_Activity_
Only the closing portion of the entries is to be reproduced: the line containing "Qui sommes-nous ? (312, 1487)" through the very last line, exactly as written.

Content starts

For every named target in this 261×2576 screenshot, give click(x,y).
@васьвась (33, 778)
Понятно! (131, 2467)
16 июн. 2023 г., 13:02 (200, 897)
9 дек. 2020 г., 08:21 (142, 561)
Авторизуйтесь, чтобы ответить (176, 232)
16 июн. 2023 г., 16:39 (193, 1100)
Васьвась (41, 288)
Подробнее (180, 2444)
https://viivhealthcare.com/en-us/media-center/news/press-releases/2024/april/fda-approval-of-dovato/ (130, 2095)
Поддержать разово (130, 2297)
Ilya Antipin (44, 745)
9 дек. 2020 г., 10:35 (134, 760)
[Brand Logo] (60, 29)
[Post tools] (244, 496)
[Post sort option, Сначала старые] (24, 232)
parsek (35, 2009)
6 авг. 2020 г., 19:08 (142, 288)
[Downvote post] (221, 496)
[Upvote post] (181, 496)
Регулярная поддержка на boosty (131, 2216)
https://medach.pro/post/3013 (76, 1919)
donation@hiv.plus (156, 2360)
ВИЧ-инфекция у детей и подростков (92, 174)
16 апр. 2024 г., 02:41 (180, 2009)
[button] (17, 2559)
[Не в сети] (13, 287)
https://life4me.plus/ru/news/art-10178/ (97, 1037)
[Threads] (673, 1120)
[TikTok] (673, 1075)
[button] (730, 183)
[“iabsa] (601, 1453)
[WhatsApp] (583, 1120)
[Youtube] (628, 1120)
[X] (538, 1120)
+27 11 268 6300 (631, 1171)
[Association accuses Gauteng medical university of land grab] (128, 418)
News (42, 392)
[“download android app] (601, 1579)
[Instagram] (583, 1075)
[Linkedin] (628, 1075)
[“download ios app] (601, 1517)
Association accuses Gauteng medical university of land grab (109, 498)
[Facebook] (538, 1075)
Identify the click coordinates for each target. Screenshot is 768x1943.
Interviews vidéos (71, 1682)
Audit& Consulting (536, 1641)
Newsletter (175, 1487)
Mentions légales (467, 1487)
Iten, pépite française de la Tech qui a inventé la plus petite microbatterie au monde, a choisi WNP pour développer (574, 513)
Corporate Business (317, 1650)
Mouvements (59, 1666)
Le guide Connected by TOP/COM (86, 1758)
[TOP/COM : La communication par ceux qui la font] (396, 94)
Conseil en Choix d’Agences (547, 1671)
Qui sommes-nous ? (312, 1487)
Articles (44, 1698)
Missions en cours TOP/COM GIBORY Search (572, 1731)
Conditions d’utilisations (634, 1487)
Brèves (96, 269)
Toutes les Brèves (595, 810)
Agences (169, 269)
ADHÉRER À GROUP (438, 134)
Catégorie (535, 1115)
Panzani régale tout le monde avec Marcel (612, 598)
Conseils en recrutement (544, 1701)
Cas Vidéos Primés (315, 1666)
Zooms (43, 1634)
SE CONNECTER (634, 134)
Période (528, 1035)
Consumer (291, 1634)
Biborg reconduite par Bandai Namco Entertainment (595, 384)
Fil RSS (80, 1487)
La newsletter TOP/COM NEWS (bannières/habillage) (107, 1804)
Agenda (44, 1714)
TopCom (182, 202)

Content ends

_Answer space_
Qui sommes-nous ? (312, 1487)
Articles (44, 1698)
Missions en cours TOP/COM GIBORY Search (572, 1731)
Conditions d’utilisations (634, 1487)
Brèves (96, 269)
Toutes les Brèves (595, 810)
Agences (169, 269)
ADHÉRER À GROUP (438, 134)
Catégorie (535, 1115)
Panzani régale tout le monde avec Marcel (612, 598)
Conseils en recrutement (544, 1701)
Cas Vidéos Primés (315, 1666)
Zooms (43, 1634)
SE CONNECTER (634, 134)
Période (528, 1035)
Consumer (291, 1634)
Biborg reconduite par Bandai Namco Entertainment (595, 384)
Fil RSS (80, 1487)
La newsletter TOP/COM NEWS (bannières/habillage) (107, 1804)
Agenda (44, 1714)
TopCom (182, 202)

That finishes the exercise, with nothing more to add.